Il faut du culot pour faire du metal un théâtre de la colère politique sans jamais verser dans le tract. Le groupe écossais Ashenspire y parvient avec Hostile Architecture, un disque qui prend pour cible cette architecture urbaine pensée pour exclure les plus démunis — bancs anti-sans-abri, pics dissuasifs — et en fait la métaphore d’une société entière. Rarement le metal aura porté un propos aussi frontal avec autant de tenue.

La critique, enthousiaste (87 de moyenne sur dix chroniques), voit dans ce deuxième album une œuvre majeure, à la croisée du black metal, du jazz et de l’avant-garde.

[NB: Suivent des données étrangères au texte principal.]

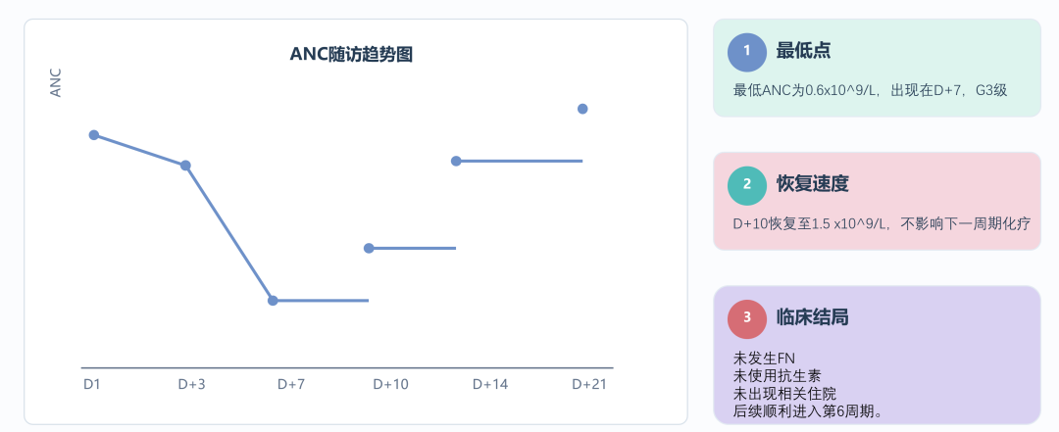
Task: Click the D+21 highest data point
Action: tap(582, 109)
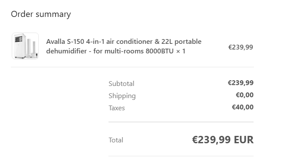The height and width of the screenshot is (168, 281).
Task: Click the Taxes amount €40,00
Action: pyautogui.click(x=243, y=107)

On salue l’audace formelle, la richesse des arrangements et, surtout, la puissance d’une voix déclamée, presque théâtrale, qui rappelle autant le spoken word que le chant traditionnel.

Car Hostile Architecture ne se chante pas, il se profère. Le vocaliste éructe ses réquisitoires par-dessus un tourbillon instrumental où saxophone, violon et batterie disloquée composent un chaos savamment orchestré. La structure des morceaux, imprévisible, refuse le confort du refrain ; tout ici est mouvement, rupture, tension. C’est une musique du malaise, exactement accordée à son sujet.

Cette radicalité a un prix : le disque peut dérouter, voire épuiser l’auditeur peu préparé à son intensité déclamatoire. On aurait parfois aimé quelques respirations, un contraste plus marqué entre les crises. Mais ce reproche est celui d’une œuvre qui ose trop plutôt que trop peu.

Verdict : 8.5/10. Un disque courageux, intelligent et brûlant d’actualité, qui prouve que le metal peut encore être un art de la révolte pleinement contemporain.